Force is brushed buckle problem for the sum of two Numbers

The Sum of Two Numbers

This question is the first question of Likou, and it is the place where the dream of brushing questions begins.It must not be underestimated, because I am very disheveled.

The title is as follows:

Given an integer array nums and an integer target value target, please find the two integers in the array that are the target value target and return their array indices.You can assume that there will only be one answer for each input.However, the same element in the array cannot be repeated in the answer.You can return answers in any order.

The requirements of the title are given an array, given a target value, and then let you find the sum of two values ​​in the array equal to the target value, and then return their subscripts.

Normally we don't find the target data so quickly.There is usually a traversal process.A move index is added to the following value.Similar to this.Know to find the target value.

Such code is implemented like this.

for (int i = 0; i < nums.length; i++) {for (int i1=i+1; i1 < nums.length; i1++) {if(nums[i]+nums[i1]==target){arr[0]= i;arr[1]=i1;}}}

According to this logic, we still use a double for loop. When looking for the target value, we will traverse to the elements that have been traversed before, which is repetition.

For example, 2+7 2+11 2+15 ··· Then we still go through 11, 15 when adding 7 and the following numbers.In this way, with the traversal of the number of searches and the increase in the amount of data, it is inevitably a waste of time and efficiency.

So we try to solve the problem in this way. After we can traverse this element again, we will write it down, and then we will not use it directly next time, which is great.And can correspond to values ​​and subscripts.Now here is the initialization, the arrow is the traversal index move.

At the beginning, we start with 4. The difference between 4 and the target value is 16. There must be no hashmap, so we put 4 and its index into it.

Then continue, when we get here, we go to 7 to find 13, and find that there is just this key in the map, so we just return the vaue corresponding to this key, and the value is the index.Of course, you can do it the other way around.

Think about it, if we still use brute force exhaustion, then is it still a for loop when we reach 7, then it is 4+6 4+7 … 4+13 …

6+13 6+8 … 13+8 13+7 In this way, we have repeated the traversal value.

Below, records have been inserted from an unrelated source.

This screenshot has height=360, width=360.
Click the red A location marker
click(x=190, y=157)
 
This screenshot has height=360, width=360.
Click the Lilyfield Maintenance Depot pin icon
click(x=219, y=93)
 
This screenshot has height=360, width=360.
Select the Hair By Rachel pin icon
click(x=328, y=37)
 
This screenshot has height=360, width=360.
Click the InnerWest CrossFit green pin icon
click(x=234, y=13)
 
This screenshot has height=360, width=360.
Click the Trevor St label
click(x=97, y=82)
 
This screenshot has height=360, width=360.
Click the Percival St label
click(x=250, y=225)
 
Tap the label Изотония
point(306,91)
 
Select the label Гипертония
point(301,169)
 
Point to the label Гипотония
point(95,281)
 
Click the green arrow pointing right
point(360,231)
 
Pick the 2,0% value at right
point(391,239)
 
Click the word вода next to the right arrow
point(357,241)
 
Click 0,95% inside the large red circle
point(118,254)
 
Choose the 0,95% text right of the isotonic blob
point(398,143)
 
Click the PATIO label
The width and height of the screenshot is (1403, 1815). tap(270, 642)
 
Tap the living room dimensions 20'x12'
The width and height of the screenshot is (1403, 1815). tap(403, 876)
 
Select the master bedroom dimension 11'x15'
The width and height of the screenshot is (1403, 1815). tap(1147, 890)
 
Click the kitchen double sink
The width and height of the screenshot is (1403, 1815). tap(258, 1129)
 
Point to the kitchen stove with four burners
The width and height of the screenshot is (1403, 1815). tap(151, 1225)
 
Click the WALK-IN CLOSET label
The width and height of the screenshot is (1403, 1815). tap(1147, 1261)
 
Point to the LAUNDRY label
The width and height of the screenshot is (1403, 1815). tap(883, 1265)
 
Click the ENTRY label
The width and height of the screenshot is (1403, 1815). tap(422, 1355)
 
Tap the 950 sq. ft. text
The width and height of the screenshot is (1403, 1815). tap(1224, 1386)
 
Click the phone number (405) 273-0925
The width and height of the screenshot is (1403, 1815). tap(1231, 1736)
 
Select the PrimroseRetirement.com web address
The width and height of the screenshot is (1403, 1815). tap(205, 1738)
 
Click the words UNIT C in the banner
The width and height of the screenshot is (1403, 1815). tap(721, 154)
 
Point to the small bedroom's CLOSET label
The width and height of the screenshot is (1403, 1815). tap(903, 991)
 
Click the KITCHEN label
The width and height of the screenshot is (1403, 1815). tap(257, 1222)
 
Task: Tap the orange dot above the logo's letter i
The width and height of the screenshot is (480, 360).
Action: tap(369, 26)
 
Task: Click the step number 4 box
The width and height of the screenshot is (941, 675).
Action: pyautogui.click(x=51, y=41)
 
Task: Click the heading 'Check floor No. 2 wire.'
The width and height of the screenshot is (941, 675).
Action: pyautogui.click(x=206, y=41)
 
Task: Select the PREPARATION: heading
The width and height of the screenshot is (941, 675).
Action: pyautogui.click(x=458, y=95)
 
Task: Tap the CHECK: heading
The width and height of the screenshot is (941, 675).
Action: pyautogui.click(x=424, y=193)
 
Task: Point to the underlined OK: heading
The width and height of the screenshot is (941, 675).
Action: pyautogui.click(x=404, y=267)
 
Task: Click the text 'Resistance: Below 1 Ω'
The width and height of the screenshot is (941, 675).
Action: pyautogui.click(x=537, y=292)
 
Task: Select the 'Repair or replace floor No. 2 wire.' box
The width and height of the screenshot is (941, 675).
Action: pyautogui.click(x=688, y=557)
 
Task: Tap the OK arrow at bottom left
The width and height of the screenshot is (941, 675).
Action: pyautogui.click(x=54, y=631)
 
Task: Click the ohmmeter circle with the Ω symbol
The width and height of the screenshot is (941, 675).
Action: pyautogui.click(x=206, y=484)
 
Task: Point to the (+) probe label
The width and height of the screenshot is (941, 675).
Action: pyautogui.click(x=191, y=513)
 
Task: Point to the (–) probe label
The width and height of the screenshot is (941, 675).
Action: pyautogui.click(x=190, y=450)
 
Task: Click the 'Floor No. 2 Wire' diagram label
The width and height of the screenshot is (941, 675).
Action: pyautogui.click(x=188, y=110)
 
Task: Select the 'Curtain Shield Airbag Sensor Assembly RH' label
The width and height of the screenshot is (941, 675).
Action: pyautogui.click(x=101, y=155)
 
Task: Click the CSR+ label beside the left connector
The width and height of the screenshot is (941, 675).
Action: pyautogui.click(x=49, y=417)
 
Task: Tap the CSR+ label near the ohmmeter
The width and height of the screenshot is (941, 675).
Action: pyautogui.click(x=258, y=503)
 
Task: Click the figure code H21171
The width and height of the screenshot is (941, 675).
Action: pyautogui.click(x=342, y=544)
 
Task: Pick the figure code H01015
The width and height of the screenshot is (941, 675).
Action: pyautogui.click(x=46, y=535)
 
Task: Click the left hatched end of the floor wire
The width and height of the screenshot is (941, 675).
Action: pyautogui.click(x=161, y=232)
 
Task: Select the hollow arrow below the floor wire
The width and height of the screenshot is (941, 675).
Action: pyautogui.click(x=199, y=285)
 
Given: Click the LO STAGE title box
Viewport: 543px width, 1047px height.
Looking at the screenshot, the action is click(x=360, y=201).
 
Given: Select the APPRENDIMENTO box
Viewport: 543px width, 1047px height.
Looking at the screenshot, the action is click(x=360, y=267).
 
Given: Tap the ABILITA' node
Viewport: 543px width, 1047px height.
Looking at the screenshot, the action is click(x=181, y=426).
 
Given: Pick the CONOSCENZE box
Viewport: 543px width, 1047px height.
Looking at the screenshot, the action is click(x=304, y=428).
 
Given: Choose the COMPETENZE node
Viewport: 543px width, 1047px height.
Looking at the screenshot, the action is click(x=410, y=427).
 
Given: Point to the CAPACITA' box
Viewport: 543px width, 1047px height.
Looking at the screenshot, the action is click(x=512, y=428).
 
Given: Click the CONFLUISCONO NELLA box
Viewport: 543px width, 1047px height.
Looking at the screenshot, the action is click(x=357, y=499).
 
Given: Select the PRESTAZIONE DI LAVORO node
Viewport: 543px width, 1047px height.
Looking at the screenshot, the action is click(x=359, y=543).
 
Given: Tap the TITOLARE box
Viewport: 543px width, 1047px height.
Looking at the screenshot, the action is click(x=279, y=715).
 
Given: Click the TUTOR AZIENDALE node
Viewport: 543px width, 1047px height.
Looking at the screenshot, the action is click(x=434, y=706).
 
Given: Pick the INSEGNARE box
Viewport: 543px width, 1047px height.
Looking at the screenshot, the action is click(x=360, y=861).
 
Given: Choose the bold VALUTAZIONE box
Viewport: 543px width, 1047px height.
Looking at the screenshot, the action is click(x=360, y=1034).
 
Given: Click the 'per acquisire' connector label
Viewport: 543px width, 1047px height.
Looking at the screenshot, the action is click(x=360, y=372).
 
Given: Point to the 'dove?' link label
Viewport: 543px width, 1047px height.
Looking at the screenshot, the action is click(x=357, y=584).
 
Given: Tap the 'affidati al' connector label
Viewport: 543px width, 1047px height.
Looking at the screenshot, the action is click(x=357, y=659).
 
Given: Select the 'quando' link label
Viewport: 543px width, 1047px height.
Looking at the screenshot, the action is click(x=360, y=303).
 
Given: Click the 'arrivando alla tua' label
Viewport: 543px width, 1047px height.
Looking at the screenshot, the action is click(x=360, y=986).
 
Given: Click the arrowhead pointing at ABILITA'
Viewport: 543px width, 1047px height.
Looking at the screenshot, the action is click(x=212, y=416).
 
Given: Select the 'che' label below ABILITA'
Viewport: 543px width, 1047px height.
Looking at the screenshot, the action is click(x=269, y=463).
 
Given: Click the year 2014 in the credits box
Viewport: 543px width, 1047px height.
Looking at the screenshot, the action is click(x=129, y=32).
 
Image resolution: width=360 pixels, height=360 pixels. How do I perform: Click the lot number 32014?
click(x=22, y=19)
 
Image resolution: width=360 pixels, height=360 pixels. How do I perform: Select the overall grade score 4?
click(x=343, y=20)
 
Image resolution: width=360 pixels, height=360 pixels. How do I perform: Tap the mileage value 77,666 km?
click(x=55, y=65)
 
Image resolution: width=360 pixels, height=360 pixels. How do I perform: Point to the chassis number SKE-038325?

From this small amount of calculation, we can find that we have used 13 5 times in total, and if we use hashmap,We just pass it once, record it, and then we can find it directly later.Is it very convenient.Implementation code

 HashMap map = new HashMap<>();for (int i = 0; i < nums.length; i++) {int result = target-nums[i];if(map.containsKey(result)){map.get(result);arr[1]=i;arr[0]=map.get(result);}else {map.put(nums[i],i);}}

This efficiency is very high.

Simpleness is one thing, but it is another matter whether the simple questions can be well understood.Simple questions do not have a higher pass rate than difficult questions.

Sometimes the understanding of knowledge is temporarily understood. If the algorithm foundation is not solid, it will be forgotten immediately, and then it will fall into doubt again.Algorithms are based on data structures plus basic grammar knowledge.